┌──

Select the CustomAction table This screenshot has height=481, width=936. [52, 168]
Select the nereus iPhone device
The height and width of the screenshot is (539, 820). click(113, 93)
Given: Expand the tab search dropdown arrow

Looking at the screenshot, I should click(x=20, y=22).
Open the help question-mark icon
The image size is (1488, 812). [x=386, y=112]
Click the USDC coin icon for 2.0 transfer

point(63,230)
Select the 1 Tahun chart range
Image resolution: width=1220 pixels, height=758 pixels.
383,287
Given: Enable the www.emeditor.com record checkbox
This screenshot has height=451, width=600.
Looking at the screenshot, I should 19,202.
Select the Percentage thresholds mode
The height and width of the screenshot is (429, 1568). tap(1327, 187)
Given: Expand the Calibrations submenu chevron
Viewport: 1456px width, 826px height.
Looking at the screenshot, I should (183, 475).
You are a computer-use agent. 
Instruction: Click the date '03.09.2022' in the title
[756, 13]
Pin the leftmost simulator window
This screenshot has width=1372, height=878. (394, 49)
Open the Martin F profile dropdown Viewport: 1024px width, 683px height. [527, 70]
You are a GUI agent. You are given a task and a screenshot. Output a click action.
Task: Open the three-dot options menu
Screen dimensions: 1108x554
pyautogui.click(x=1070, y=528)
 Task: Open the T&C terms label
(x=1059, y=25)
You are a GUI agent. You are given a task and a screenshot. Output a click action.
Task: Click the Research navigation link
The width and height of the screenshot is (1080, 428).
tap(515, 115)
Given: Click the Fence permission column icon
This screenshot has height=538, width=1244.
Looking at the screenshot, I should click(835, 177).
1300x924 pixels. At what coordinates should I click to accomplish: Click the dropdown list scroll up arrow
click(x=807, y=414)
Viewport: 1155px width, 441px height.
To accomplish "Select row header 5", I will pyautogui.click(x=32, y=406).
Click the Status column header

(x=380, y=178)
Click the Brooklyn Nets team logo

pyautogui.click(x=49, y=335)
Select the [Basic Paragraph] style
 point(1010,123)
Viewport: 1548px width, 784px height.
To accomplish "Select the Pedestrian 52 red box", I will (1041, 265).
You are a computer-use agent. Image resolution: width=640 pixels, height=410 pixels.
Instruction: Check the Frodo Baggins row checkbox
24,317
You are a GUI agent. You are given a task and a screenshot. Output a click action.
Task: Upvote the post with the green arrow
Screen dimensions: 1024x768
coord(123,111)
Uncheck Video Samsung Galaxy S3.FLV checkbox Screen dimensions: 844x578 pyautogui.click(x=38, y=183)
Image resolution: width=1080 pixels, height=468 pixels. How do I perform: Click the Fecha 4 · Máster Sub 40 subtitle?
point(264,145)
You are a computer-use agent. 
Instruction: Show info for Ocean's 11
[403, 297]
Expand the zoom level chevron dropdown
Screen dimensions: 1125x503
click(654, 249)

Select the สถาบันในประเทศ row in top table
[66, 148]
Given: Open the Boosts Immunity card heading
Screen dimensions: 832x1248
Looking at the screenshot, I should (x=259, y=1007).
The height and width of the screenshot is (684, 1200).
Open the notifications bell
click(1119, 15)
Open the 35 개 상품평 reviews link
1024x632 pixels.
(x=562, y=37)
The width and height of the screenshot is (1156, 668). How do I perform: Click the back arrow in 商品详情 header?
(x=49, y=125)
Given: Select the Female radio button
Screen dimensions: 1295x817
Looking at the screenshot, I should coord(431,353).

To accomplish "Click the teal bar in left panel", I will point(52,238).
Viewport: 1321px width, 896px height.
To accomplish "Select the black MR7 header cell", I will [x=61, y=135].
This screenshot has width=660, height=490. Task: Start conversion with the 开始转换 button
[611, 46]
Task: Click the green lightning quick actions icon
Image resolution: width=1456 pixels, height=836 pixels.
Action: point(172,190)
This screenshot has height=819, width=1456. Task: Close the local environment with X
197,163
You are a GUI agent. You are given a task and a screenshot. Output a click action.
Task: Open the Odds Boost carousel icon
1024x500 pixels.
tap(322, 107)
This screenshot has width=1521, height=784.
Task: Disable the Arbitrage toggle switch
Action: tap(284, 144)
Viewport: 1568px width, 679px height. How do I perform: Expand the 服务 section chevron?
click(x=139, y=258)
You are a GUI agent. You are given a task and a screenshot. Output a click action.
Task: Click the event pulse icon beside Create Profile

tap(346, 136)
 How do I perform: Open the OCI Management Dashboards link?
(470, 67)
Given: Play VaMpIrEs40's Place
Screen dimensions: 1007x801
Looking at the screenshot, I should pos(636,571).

└──

- Work order:
Extract every line above that contains the word "will".

- Finished task:
To accomplish "Select row header 5", I will pyautogui.click(x=32, y=406).
To accomplish "Select the Pedestrian 52 red box", I will (1041, 265).
To accomplish "Click the teal bar in left panel", I will point(52,238).
To accomplish "Select the black MR7 header cell", I will [x=61, y=135].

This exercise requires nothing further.